音の鳴らない歯ぎしりに注意・・・!
こんにちは。
豊春駅前の歯科医院、のもとデンタルクリニックです。
皆さん、「歯ぎしり」というと、どのようなものをイメージされますでしょうか?
「ギリギリ、ギシギシ」と大きな音を立てて歯を軋る癖。
家族や一緒に寝ている同居人に迷惑が掛かてしまう癖。
多くの方はそのようなイメージをお持ちなのではと思います。
睡眠中に無意識におこなわれる習癖であることから自覚しにくく、
ご家族や同居人に指摘されてご相談にいらっしゃる患者さまが多いのが特徴です。
しかしながら、歯ぎしりの中には、「音のならないタイプ」のものもあり、
ご自身もちろんのこと、周りの人にも気づいてもらえない場合もあります。
中には、
「音がしないのであれば周りに迷惑かけないし、放っておいても大丈夫なのでは?」
と思われる方もいらっしゃるかもしれませんが、
歯ぎしりのデメリットは周囲に迷惑をかけるという事だけではありません。
ご自身の顎の周りの筋肉に、起きているときにはないような異常な力が加わることにより、
このため歯が極端に磨耗したり、歯を支えている歯槽骨が壊れて歯周病の原因になったり、
顎の関節が痛んだり、首の周りの筋肉が凝ったりと不快な症状がでることも多いのです。
本日は、さまざまタイプの歯ぎしりとその対策についてご紹介させていただきます。
歯ぎしりの3つのタイプ
一言で「歯ぎしり」と言っても、その歯の合わせ方によって、主に下記の3種類に分けられます。
グラインディング
グラインディングとは、 上下の歯を強く噛んだ状態で横に滑らせこすり合わせるタイプの歯ぎしりです。

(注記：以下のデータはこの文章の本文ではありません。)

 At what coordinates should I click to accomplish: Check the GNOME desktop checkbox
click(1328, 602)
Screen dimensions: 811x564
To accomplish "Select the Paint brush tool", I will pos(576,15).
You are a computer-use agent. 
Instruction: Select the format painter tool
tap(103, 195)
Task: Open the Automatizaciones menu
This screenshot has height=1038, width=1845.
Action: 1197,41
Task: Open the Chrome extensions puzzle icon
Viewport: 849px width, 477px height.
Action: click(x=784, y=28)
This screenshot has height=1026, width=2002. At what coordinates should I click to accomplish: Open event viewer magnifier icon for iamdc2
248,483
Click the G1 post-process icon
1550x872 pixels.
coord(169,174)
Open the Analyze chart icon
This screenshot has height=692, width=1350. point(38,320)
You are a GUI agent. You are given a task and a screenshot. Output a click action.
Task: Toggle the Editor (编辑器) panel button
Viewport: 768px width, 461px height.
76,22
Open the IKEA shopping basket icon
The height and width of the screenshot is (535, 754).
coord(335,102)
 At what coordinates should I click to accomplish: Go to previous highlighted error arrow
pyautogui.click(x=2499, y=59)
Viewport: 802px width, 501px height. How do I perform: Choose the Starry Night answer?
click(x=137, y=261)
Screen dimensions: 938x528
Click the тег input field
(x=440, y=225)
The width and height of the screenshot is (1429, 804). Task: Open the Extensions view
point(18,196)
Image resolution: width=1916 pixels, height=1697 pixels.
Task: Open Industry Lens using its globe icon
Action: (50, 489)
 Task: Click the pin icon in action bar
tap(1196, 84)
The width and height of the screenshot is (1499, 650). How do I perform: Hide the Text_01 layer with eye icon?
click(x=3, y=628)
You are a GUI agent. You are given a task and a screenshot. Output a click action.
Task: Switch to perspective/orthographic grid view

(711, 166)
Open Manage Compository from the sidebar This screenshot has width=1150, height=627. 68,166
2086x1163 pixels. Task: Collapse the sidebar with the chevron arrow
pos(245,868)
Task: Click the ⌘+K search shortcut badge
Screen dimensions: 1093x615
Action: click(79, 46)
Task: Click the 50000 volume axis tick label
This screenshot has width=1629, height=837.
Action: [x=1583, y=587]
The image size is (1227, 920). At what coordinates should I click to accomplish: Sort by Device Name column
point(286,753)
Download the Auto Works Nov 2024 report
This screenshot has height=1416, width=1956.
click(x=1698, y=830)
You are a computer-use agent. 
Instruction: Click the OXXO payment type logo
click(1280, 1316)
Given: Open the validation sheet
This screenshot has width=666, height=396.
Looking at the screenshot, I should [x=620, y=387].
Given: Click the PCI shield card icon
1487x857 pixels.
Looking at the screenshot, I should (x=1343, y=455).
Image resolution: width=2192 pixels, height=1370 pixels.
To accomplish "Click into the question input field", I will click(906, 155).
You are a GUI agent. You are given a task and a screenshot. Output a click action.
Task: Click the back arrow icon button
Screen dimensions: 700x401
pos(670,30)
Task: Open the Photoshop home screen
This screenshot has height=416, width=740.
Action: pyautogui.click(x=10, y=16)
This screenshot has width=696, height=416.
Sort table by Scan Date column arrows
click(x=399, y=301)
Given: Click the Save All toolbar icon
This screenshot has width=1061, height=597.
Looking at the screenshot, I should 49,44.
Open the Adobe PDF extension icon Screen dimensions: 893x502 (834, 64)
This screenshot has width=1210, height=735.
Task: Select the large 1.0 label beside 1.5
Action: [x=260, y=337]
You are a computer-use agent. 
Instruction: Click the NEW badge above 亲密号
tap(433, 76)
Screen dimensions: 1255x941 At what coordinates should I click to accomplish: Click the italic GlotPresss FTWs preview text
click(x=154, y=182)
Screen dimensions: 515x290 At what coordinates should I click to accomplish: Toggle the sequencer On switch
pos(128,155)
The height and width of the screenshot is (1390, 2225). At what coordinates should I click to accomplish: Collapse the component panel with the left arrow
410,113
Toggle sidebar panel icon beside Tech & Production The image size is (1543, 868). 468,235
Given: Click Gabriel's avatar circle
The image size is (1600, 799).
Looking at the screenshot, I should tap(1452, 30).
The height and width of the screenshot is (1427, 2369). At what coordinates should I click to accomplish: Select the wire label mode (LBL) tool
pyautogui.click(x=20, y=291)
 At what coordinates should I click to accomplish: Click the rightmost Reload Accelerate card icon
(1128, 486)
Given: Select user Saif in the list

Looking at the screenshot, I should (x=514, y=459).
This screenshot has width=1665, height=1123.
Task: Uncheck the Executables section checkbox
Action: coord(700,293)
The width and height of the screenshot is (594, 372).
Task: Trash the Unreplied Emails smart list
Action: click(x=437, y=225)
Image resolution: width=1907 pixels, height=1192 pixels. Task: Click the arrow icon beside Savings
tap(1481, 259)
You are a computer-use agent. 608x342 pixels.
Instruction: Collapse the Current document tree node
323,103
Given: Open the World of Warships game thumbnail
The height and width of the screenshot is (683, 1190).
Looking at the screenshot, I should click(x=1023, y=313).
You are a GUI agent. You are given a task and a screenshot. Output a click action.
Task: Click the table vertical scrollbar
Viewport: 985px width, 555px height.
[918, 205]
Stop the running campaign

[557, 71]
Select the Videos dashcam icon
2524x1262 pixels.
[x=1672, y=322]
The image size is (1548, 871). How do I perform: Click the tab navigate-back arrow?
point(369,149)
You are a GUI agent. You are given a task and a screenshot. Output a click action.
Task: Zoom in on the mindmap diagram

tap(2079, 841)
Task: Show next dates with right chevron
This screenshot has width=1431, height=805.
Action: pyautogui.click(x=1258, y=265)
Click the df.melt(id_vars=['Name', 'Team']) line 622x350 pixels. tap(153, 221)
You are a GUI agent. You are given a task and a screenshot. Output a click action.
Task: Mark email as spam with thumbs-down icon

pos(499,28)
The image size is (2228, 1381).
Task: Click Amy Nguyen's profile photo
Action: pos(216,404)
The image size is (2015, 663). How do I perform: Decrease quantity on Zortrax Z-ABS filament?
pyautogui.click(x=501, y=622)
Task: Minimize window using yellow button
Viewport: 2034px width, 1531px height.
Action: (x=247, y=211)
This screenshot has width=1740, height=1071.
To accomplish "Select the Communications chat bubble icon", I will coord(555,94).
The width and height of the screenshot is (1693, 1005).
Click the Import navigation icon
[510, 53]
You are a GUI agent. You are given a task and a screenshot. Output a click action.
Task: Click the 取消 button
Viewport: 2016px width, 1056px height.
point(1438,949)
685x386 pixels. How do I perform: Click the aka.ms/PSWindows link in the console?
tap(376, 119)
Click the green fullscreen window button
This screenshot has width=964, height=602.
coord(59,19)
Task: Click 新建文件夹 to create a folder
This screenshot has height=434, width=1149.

一般的に「歯ぎしり」というと、このタイプを想像される方が多いのではないでしょうか?
多くの場合はギシギシギリギリと音がしますので、
比較的周りの人に気が付いてもらいやすい症状と言えるでしょう。
お口の中を拝見すると、歯の「すり減り」が激しいのが特徴で、
進行すると歯の表面の硬くて白いエナメル質が削れてしまい、
中の黄色い象牙質の部分が見えてしまうほどの人もいます。
また、歯は上下の力に対しては比較的強いのですが、横に揺さぶられるには弱いため、
歯槽骨へのダメージも大きくなってしまいます。
クレンチング
クレンチングとは、 上下の歯をギューッと強い力で噛みこむタイプの歯ぎしりで、
いわゆる「食いしばり」と表現されることもあります。
音が出ないのが特徴のため、周りの人も本人も、気が付きにくいタイプと言えるでしょう。
クレンチングをしている人は、頬の筋肉に力が入るため堅く膨らんで見えたり、
お口の中に骨隆起と呼ばれる、骨が膨らんでできたコブのようなものがあったりします。
また、歯が割れやすいという方も、このクレンチングタイプの方に多く見られます。
タッピング
タッピングとは、上下の歯をぶつけ合って、カチカチと噛み合わせるタイプの歯ぎしりです。
タッピングは、歯ぎしりのタイプとしては比較的珍しく、
歯や顎へのダメージも、グランディングやクレンチングと比べれば、それほど大きくはありません。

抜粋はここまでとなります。